ユメミ少女とせんとう中

「うぅ、んむぅ……、ぅぅ……?」


 おれの背中で揺れる女の子がねごとのような声を上げた。何事かと思って横目で様子を見てみると頭ゆらゆら動いている。


「おい、起きたのか!? どこか調子の悪いところはないか?」


「ん、んむぅ……。おはよう?」


 とんと眠たそうな声のこの子はどうやらのんきさんらしい。


 パァンとコウイチが前方のキノコ怪人へ弾を打ち込み炎上させた。後方からも銃声が聞こえる。きっとダイチが追ってくるキノコ怪人たちへ向けて銃をうっているのだろう。


「ここ、どこ?」


「どこって……、S県の南の市堺の辺りのほうき区域。言ってしまえば戦場のど真ん中だ」


 走りながら思わず強い調子で言ってしまった。民間人の女の子を怖がらせるようなことをしたらいけないのに。


「戦場……? あぁ、キノコの?」


「そうよ! っていうか、あなた名前は? どうしてあんな所にたおれてたの?」


 女の子の目が覚めたことに気が付いたリエカが追いついてきて、のんきそうな女の子に強い口調を投げつける。


「まて、リエカ。この子だって多分混乱してるんだ、もう少し優しくだな……」


 慌ててリエカをいさめた。だが、さっき自分も強い口調で声をかけてしまったために若干説得力が足らない。

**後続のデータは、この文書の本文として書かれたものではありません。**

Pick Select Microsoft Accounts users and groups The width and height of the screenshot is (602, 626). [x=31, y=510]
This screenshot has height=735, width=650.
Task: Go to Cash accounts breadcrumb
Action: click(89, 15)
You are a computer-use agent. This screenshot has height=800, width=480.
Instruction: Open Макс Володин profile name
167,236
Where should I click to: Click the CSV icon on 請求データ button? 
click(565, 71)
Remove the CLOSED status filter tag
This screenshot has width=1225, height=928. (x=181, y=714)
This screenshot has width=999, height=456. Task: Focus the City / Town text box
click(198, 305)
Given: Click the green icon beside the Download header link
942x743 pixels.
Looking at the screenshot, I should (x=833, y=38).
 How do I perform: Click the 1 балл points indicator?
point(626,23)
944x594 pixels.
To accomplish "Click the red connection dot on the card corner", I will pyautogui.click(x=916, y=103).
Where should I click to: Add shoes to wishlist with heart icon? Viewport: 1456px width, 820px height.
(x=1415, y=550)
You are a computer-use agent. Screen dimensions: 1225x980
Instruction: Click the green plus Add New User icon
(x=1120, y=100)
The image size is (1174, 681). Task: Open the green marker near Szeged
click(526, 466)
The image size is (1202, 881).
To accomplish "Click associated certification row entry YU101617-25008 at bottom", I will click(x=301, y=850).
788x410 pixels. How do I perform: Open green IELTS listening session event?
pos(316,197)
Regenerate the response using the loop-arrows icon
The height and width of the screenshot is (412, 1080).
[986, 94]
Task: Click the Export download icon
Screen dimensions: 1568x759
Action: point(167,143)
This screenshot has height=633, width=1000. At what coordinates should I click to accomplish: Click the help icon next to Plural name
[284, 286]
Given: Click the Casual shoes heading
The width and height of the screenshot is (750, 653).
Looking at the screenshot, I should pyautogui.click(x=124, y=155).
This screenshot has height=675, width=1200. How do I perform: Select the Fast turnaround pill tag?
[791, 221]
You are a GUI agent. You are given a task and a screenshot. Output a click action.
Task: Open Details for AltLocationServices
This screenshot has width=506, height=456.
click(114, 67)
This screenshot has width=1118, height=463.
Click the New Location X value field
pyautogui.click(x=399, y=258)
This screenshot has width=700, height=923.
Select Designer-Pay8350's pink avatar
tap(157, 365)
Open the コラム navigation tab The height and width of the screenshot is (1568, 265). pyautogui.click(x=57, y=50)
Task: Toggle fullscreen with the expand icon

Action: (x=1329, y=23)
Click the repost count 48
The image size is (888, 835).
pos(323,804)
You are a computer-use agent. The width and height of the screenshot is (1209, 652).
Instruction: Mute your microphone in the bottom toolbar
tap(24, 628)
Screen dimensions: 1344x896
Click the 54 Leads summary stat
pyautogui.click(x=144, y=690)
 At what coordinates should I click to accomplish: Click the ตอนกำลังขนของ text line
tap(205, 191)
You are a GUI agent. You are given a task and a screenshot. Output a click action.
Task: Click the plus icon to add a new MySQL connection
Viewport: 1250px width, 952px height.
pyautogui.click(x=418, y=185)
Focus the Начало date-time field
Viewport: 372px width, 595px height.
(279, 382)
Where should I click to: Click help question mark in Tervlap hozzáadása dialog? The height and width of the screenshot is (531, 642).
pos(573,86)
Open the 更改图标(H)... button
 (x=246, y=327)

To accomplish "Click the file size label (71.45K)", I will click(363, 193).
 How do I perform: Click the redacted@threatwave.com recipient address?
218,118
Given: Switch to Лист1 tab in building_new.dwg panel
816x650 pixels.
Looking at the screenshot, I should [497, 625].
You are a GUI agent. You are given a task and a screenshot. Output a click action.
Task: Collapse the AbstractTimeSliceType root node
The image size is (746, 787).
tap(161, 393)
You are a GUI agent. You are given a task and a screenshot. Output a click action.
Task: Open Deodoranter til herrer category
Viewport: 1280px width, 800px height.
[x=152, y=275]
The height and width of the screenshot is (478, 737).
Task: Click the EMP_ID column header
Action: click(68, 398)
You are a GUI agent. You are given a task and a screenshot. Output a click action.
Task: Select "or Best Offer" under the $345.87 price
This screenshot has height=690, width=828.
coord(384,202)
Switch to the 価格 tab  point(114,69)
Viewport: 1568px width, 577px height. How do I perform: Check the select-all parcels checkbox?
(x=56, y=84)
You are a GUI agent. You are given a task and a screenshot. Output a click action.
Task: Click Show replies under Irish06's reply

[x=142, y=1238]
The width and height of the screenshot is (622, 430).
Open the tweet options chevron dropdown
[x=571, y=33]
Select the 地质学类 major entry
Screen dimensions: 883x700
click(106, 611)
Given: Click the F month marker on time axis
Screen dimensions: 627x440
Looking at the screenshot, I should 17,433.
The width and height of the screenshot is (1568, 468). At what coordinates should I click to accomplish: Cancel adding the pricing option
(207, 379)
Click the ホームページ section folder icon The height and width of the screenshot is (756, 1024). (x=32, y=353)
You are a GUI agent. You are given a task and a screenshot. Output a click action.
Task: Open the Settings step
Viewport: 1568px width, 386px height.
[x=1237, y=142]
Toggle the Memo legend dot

「うみゅぅ……、わたし、わたしはしぃな。気が付いたら、ここにいた……。でも……、気を付けて……。おっきいの来るよ? わたし、あいつらに追いかけられてるの」


 俺たちの言葉など知らぬ存ぜぬという調子で女の子は前へと指を指した。一体何を言っているのか、と指の先へと視線を伸ばせば、そこには巨大なキノコ怪人がいた。


「追われてる……?」


 サラッと付け足された言葉に疑問を持った。のだけれど、目の前に現れたキノコ怪人のあまりの巨大さに絶句してそれどころではなくなる。


「なっ……! 何なのよ、あんな大きさ出鱈目じゃない……?!」


 リエカにしても目を見開いて食い入るように見つめていた。


「あれ、大型シイタケ怪人。ほかの汎用キノコ怪人より強い」


 ぼんやりとした口調で、背中にくっ付いている女の子が説明を続けてくれる。


『ヒトヨシくん、前から巨大なキノコ怪人が……!』


 インカムから焦ったコウイチの声が聞こえてきた。おれも音声チャンネルをオンにする。


「コチラでもかくにんした……! コウイチ一旦合流して、この子を先に本部まで連れて行ってくれ……! おれたちで足止めする。ダイチ、早く前に合流してくれ……!」


『コウイチ了かい!』

『ジ、ジジィ――、ダイチ、了かい!』


 二人の返事を聞いてから音声チャンネルを本部通信モードへと切り替える。


「本部本部、コチラ第十四班。地点Dより北側五分地点で巨大な、五メートルほどのキノコ怪人とそうぐうしたっ! 至急きゅうえんを求む――!」


『ジジ――、コチラ本部、五メートル台のキノコ怪人だと!? 分かった、一部隊をそちらにはけんする。くれぐれも無茶はするな』


「了かい!」


 音声チャンネルを閉じて、走りながら銃の引き金へと指を掛け、目の前に現れた五メートルを超えるような巨大なキノコ怪人へと狙いをつける。一番的が大きいのは胴体か、頭のカサの部分か。おれはお腹の真ん中あたりへと狙いをつけて発砲。ダガンッと、銃身が揺れてキノコ怪人を焼きつくす銃弾が発射された!


「だめ、上のほうを狙ってもあんまりきかない」


 命中した弾丸はキノコの体に火を付けたが、それはすぐに消されてしまった。巨大キノコ怪人が自分の手で炎を勢いよく叩きつぶしたのだ!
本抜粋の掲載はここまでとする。